O período de ensino e aprendizagem que é vivenciando pelo estudante durante o processo de sua formação é de extrema importância, pois, são esses momentos que será base para que o aluno torne-se um profissional de excelências. As disciplinas teóricas são importantes para que nelas o estudante aprenda a respeito das teorias e dos teóricos importantes para a sistematização do conhecimento.
 	 Entretanto, as disciplinas com carga horária prática é também de suma importância para a formação acadêmica, uma vez que são nas vivências das praticas e dos estágios que os alunos podem colocar em prova, os conhecimentos absorvidos em sala de aula. Dessa forma, as instituições superiores dispõem de disciplinas amplas de estágios e de praticas diversas em locais e circunstâncias diferentes o que propicia para o futuro profissional as experiências tão necessárias para o ingresso no mercado de trabalho.

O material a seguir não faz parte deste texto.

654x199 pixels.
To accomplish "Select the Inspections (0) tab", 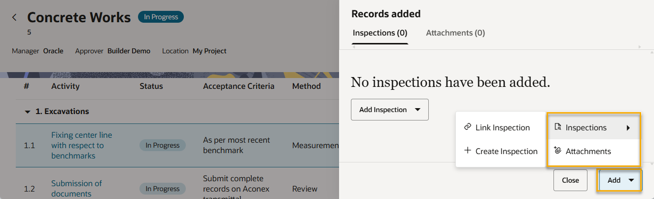I will pyautogui.click(x=380, y=33).
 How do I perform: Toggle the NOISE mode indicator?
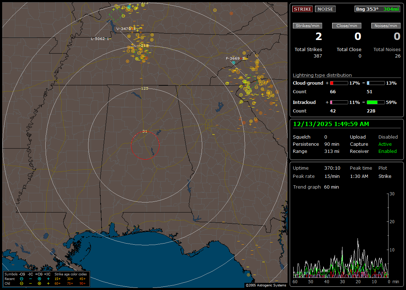tap(325, 9)
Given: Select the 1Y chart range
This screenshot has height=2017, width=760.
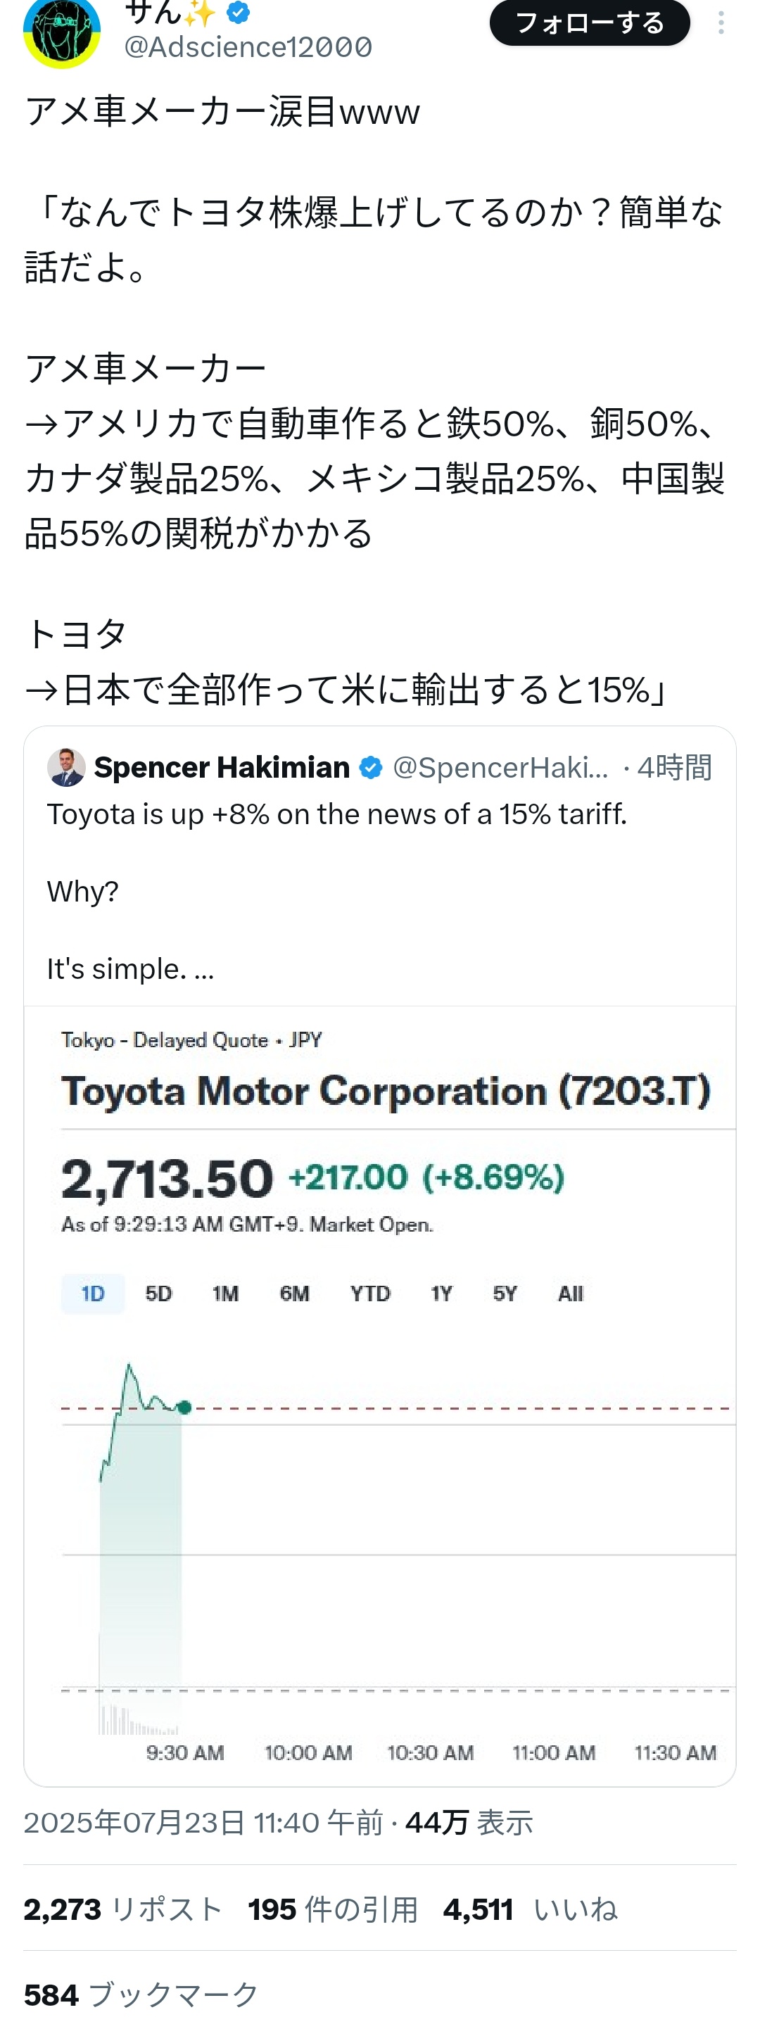Looking at the screenshot, I should tap(441, 1294).
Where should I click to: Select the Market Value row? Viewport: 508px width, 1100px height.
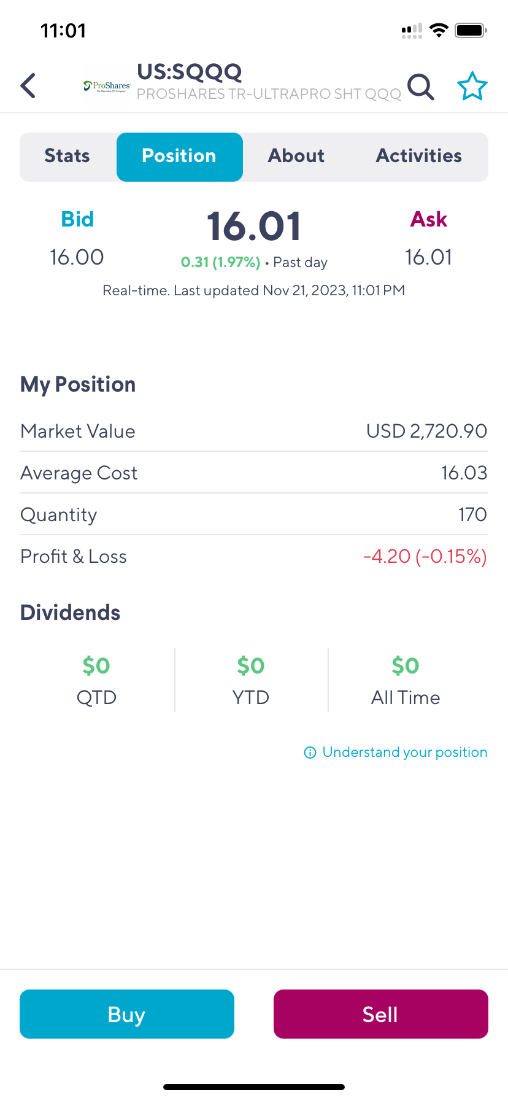point(254,431)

 	 A prática do estágio ocorreu nas modalidades presenciais e on line, respeitando os protocolos de segurança, com atendimentos e supervisões referentes a conteúdos do âmbito jurídico e que é de interesse da psicologia.
2 DESCRIÇÃO DOS ENCONTROS E ATENDIMENTOS REALIZADOS
2.1 INÍCIO DAS AULAS PRÁTICAS:
	10/03/2022
Apresentação do plano de ensino da disciplina com os principais conteúdos que seriam abordados no semestre 
Análise do código de Ética do Psicólogo, abordando os principais temas referentes á prática do psicólogo, enfatizando nas questões éticas de sigilo e de como o profissional deve se portar diante do usuário do serviço. 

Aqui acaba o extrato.